Contemplar las maravillas de la ley divina
3.4. Por consiguiente, aquellos profetas que profetizan desde el corazón y caminan tras el Espíritu no de Dios, sino del suyo, no ven nada (cf. Ez 13,3) -que en griego se dice katholy-. Y hay una ambigüedad en la intención del vocablo: porque o bien puede significar lo que es general, es decir, katholika, aunque no ven sino una parte (cf. 1 Co 13,9); o, lo que yo creo mejor, no ven nada en absoluto, aunque parezca que ven una parte. Existen en nosotros ciertamente ojos mejores que los que tenemos en el cuerpo. Esos ojos o ven a Jesús, el Señor, que los creó para contemplarlo, o seguramente están completamente ciegos. Si soy pecador, no veo nada y no puedo asir la luz de la verdad, pues está escrito: “He venido a este mundo para un juicio, para que los que no ven, vean, y los que ven, devengan ciegos” (Jn 9,39).
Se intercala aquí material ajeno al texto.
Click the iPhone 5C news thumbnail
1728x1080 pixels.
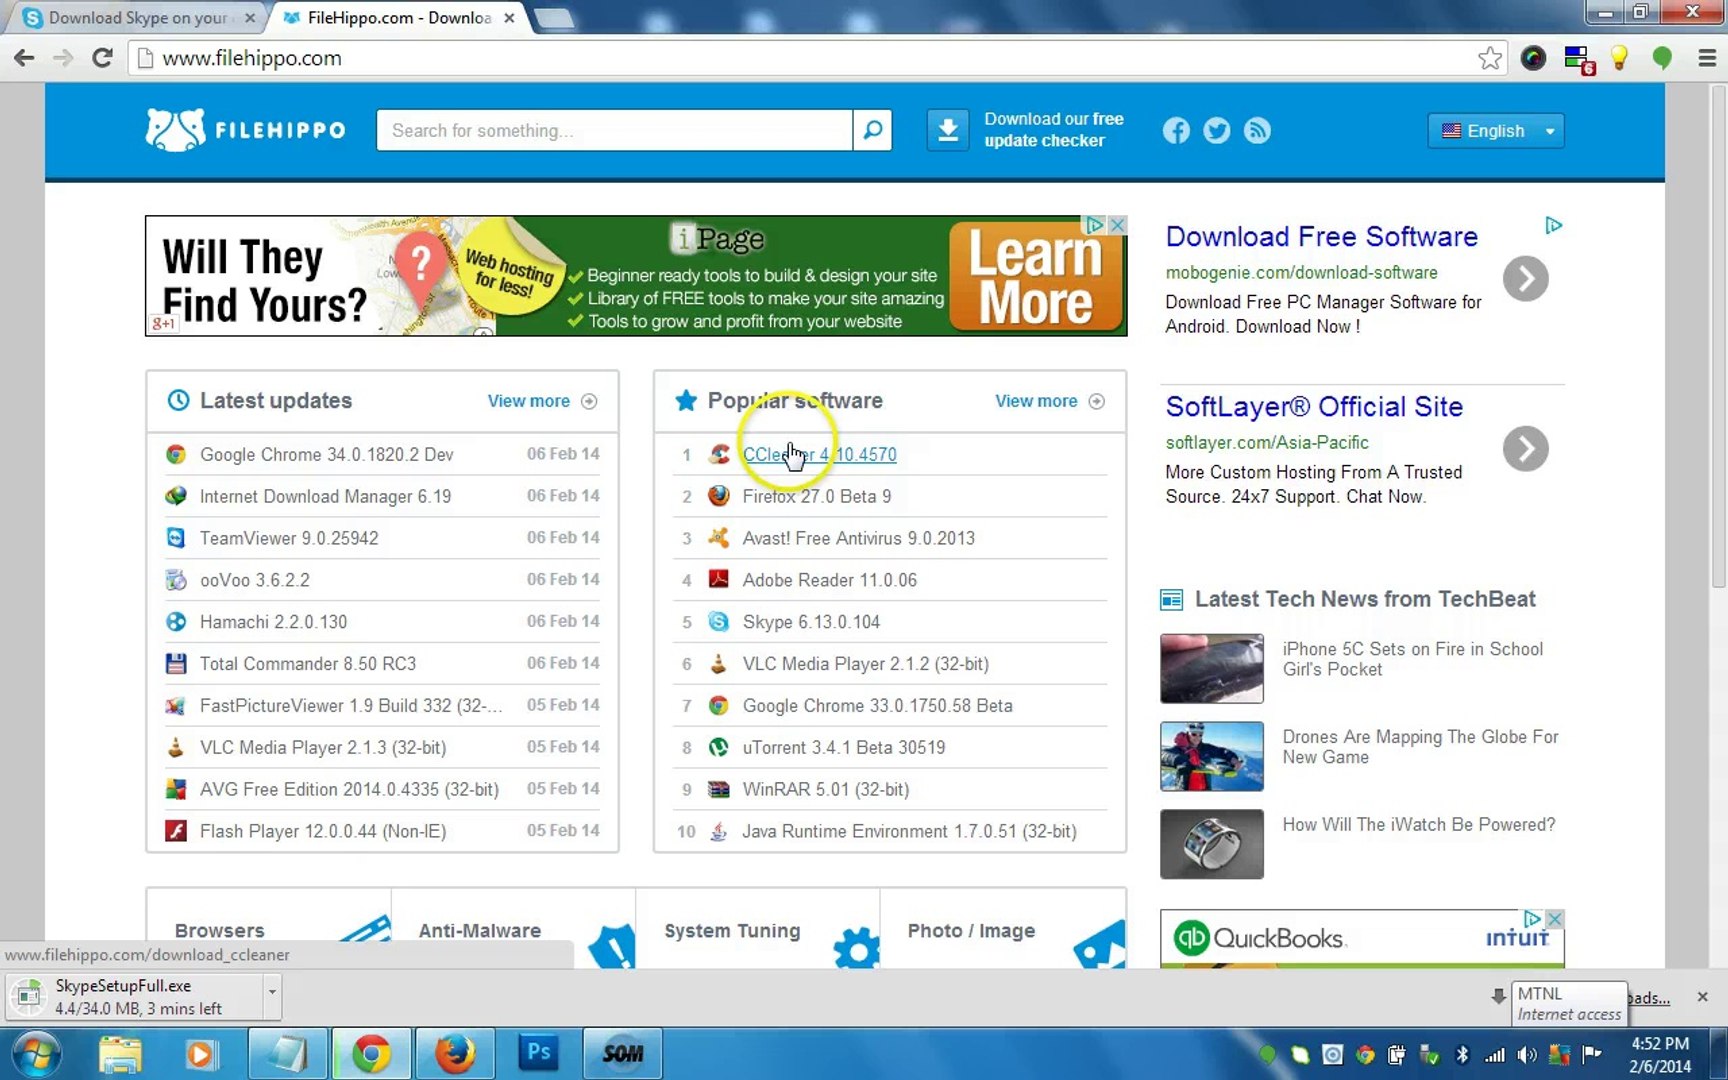pos(1212,668)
Pero si soy justo, recibo la gracia de Dios y también se dice de mí que “veo”. Pues los profetas en un tiempo eran llamados “los que ven[2]” (cf. 1 R 9,9). Y está escrito: “Ve, vidente, desciende a la tierra de Judá y permanece allí, y allí profetizarás. Pero en Betel ya no seguirás profetizando” (Am 7,12-13); y en otra parte: Visión, que vio Isaías hijo de Amós” (Is 1,1). Bienaventurado aquel a quien el Señor le abrirá los ojos para contemplar las maravillas de la ley de Dios, según la súplica del profeta que dice: “Quita el velo de mis ojos, y contemplaré las maravillas de tu ley” (Sal 118 [119],18).